How their right eye sees it:
left.jpg

how their left eye sees it:
right.jpg

how the eye in what we think of as a belly button sees it:
other.jpg

(very strange one, that belly button eye)

It may come as news to you that when you go a certain speed it starts to oscillate at a frequency undetectable to Strava (note that it has to be this exact speed, for an exact length of time, right down to the cesium standard.) At this point it is no longer necessary to pedal. That's right: you own a perpetual motion machine. Of course your tyres have to be pumped up to 500,000psi, which will be a challenge even for the highest thread count tubs.

The bell, which is clearly a stealth bell, is actually a homing device. If you want to keep your bike, either throw that bell away or attach it to something you never want to see again, such as the newest bling of a 'mate' who's been gabbing his way out of your good books.

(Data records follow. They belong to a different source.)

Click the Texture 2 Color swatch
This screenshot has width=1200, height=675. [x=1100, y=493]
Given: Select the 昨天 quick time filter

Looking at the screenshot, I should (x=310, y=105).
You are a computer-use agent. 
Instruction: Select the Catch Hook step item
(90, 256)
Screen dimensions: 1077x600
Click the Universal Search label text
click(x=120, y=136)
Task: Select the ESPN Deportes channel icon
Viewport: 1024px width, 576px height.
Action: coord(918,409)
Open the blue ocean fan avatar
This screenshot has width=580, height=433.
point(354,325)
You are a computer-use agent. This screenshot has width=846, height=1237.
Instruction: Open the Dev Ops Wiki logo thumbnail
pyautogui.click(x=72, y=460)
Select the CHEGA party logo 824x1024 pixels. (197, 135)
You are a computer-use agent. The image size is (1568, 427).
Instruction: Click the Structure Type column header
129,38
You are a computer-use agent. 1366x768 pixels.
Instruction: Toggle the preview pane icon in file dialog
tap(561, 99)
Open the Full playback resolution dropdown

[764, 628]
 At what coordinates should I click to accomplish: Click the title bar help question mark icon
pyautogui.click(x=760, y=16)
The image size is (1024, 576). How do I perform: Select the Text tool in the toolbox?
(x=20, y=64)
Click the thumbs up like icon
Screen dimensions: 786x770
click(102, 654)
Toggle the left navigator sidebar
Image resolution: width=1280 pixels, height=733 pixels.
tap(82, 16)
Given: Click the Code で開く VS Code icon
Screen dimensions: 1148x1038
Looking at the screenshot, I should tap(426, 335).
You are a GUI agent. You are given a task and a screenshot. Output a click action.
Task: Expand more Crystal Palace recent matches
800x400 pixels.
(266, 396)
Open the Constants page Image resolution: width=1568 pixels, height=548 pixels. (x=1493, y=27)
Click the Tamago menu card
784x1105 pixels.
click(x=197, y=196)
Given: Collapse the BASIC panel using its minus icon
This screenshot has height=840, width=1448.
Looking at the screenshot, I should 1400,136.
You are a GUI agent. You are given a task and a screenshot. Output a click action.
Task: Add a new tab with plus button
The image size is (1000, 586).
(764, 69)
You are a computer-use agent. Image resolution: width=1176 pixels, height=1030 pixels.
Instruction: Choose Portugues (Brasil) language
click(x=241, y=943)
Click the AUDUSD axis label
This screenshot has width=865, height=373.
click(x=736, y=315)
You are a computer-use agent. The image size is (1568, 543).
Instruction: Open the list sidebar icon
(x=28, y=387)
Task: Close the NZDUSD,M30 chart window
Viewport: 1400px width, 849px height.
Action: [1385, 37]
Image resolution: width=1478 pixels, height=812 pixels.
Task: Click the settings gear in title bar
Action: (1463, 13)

None of which tells anything about yourself, other than that you're a very lucky nickyboy. Anyone in possession of a ride like this is both well connected and modest; such machines don't come innocently from "supermarket-type retailers", or if they do, the take-a-number machine was fixed. Your work (I mean your real work) is classified, and at least half your life, maybe more, is a complete fabrication to make your loved ones comfortable. You can't blame them if they can't handle the truth – you have their safety to think of.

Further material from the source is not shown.